BMJ 2005;331:614 (17 September), doi:10.1136/bmj.38561.633345.8F (published 17 August 2005)
Primary care
Modelling the decline in coronary heart disease deaths in England and Wales, 1981-2000: comparing contributions from primary prevention and secondary prevention
Belgin Unal, associate professor1,
Julia Alison Critchley, lecturer in research synthesis2,
Simon Capewell, professor of clinical epidemiology3
1 Department of Public Health, Dokuz Eylul University School of Medicine, 35340 Izmir, Turkey,
2 International Health Group, Liverpool School of Tropical Medicine, Liverpool L3 5QA,
3 Division of Public Health, University of Liverpool, Liverpool L69 3GB
Correspondence to: B Unal belgin.unal{at}deu.edu.tr or belgina{at}liv.ac.uk
Objective To investigate whether population based primary prevention (risk factor reduction in apparently healthy people) might be more powerful than current government initiatives favouring risk factor reduction in patients with coronary heart disease (CHD) (secondary prevention).
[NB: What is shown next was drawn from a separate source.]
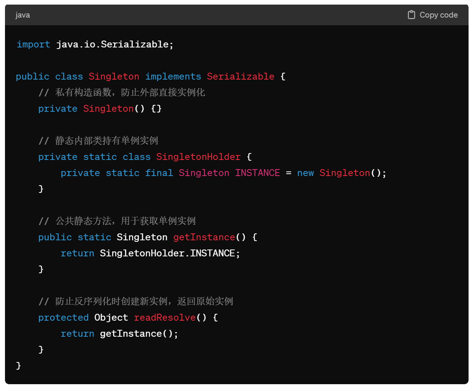Click the pink INSTANCE field name
Image resolution: width=472 pixels, height=388 pixels.
point(257,173)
Design, setting, and participants The IMPACT model was used to synthesise data for England and Wales describing CHD patient numbers, uptake of specific treatments, trends in major cardiovascular risk factors, and the mortality benefits of these specific risk factor changes in healthy people and in CHD patients.
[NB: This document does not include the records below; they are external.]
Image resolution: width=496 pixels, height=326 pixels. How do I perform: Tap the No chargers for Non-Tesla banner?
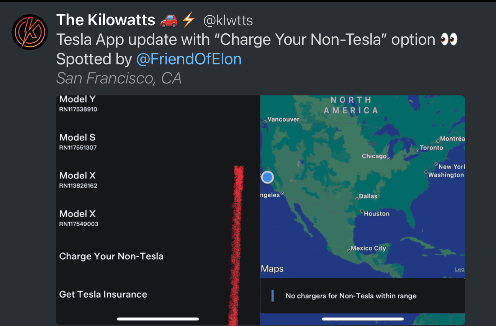[x=362, y=296]
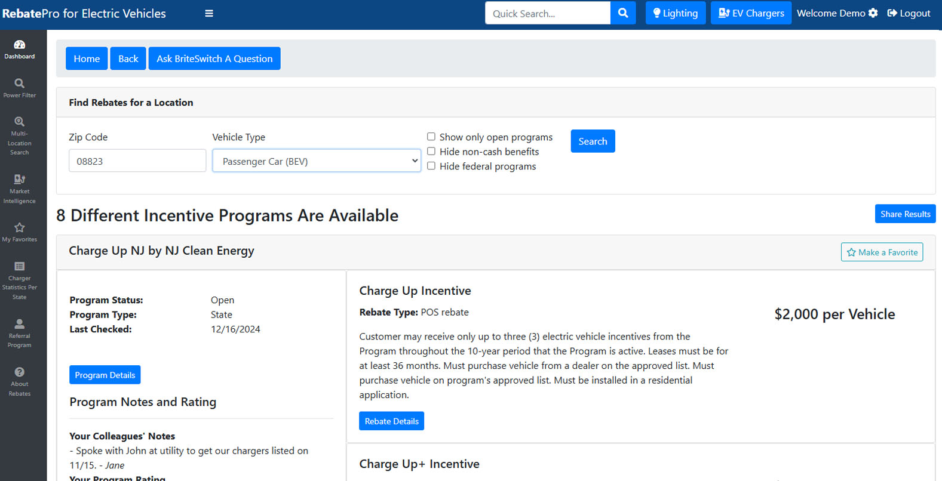The image size is (942, 481).
Task: View Charger Statistics Per State
Action: pyautogui.click(x=20, y=267)
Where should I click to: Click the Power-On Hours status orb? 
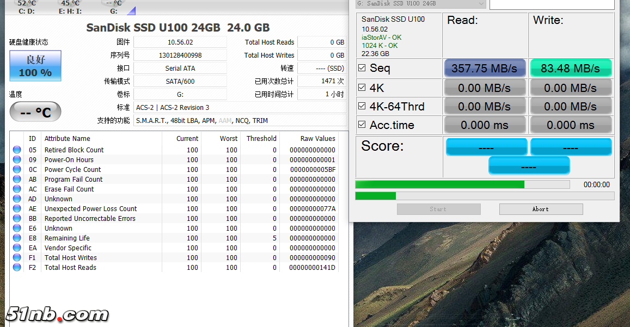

Results Between 1981 and 2000, CHD mortality rates fell by 54%, resulting in 68 230 fewer deaths in 2000. Overall smoking prevalence declined by 35% between 1981 and 2000, resulting in approximately 29 715 (minimum estimate 20 035, maximum estimate 44 675) fewer deaths attributable to smoking cessation: approximately 5035 in known CHD patients and approximately 24 680 in healthy people. Population total cholesterol concentrations fell by 4.2%, resulting in approximately 5770 fewer deaths attributable to dietary changes (1205 in CHD patients and 4565 in healthy people) plus 2135 fewer deaths attributable to statin treatment (1990 in CHD patients, 145 in people without CHD). Mean population blood pressure fell by 7.7%, resulting in approximately 5870 fewer deaths attributable to secular falls in blood pressure (520 in CHD patients and 5345 in healthy people) plus approximately 1890 fewer deaths attributable to antihypertensive treatments in people without CHD. Approximately 45 370 fewer deaths were thus attributable to reductions in the three major risk factors in the population: some 36 625 (81%) in people without recognised CHD and 8745 (19%) in CHD patients.
Conclusions Compared with secondary prevention, primary prevention achieved a fourfold larger reduction in deaths. Future CHD policies should prioritise population-wide tobacco control and healthier diets.